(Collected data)
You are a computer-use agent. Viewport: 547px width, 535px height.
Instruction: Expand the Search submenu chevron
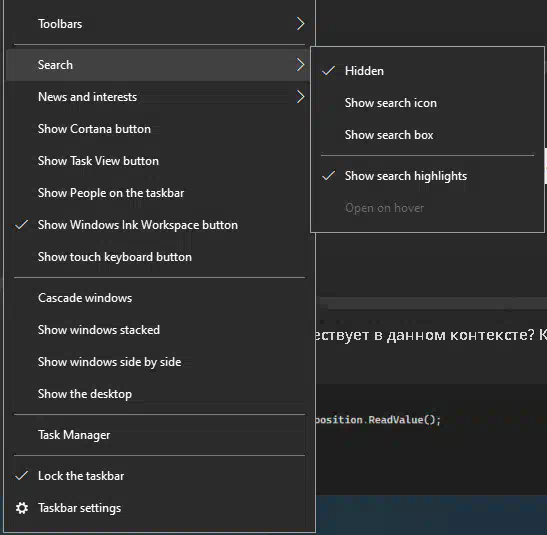point(300,65)
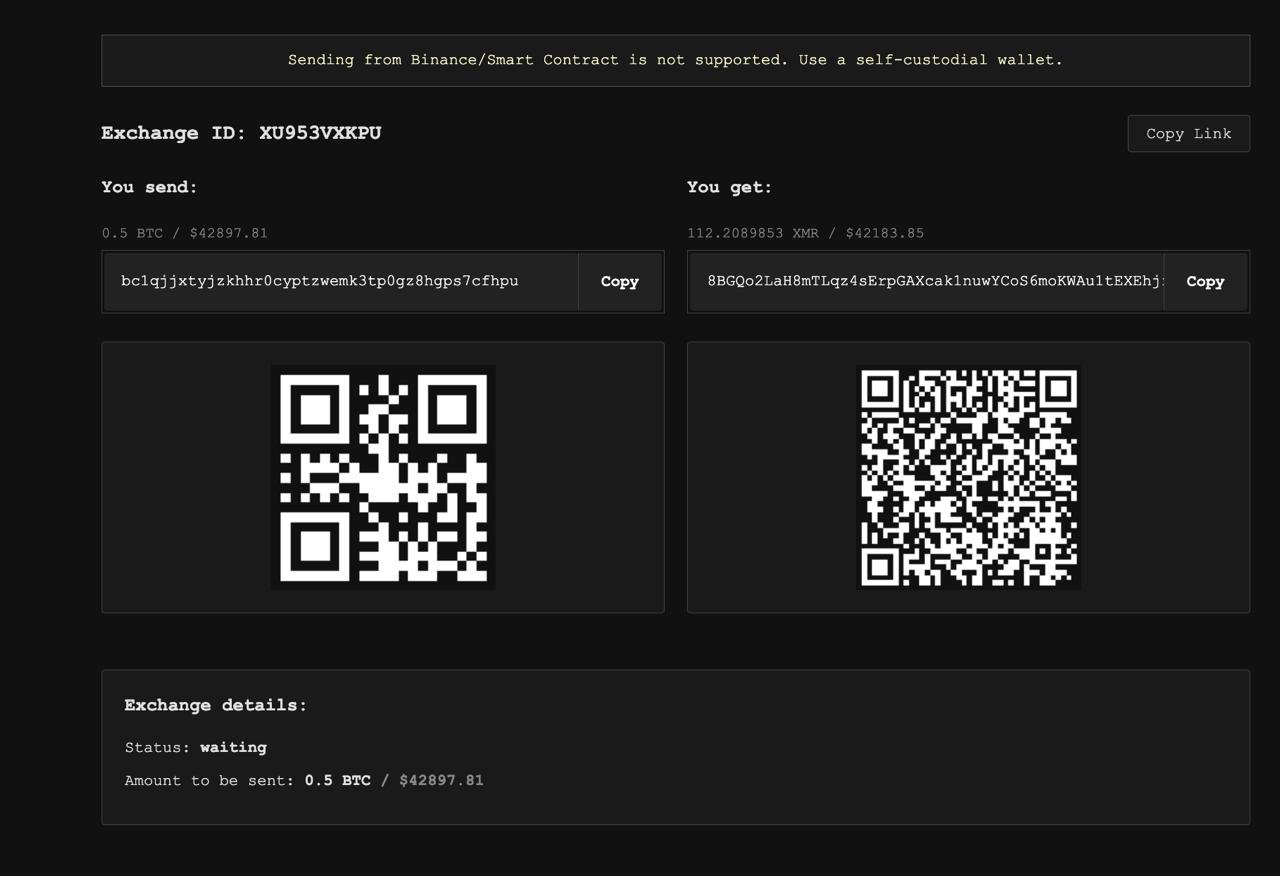Click the Bitcoin deposit QR code
The width and height of the screenshot is (1280, 876).
click(383, 477)

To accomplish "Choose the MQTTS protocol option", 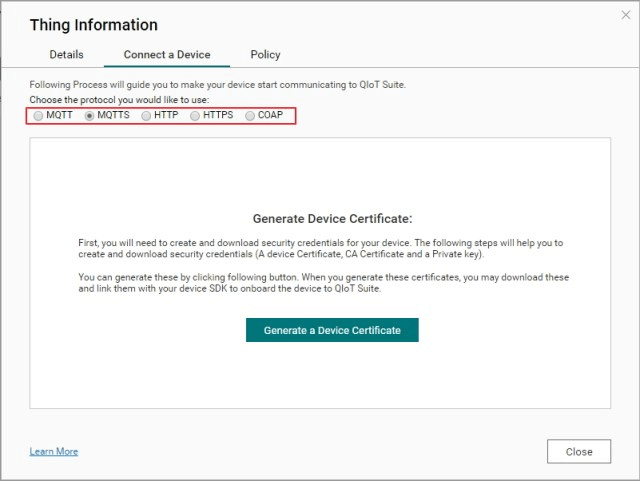I will [90, 116].
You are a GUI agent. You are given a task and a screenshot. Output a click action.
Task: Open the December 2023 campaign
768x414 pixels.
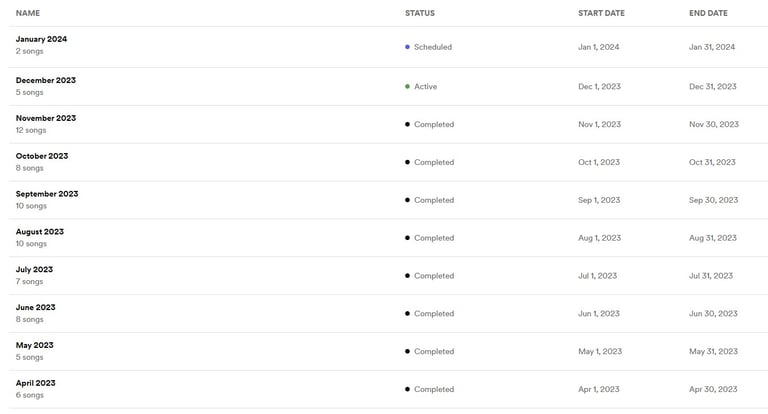46,80
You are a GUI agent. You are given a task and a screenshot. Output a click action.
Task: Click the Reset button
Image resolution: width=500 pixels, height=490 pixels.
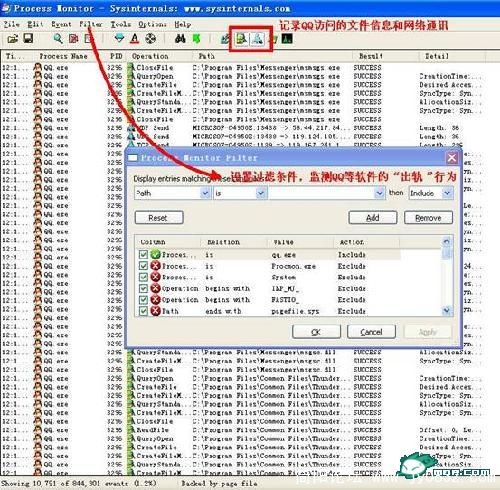point(159,218)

→ **Work item**
From the line that contains "Task: Open the December 2023 campaign" down to the last line of the entries above, copy every line exactly and leave out the pictures.

→ **Response for this exercise**
Task: Open the December 2023 campaign
768x414 pixels.
46,80
You are a GUI agent. You are given a task and a screenshot. Output a click action.
Task: Click the Reset button
Image resolution: width=500 pixels, height=490 pixels.
point(159,218)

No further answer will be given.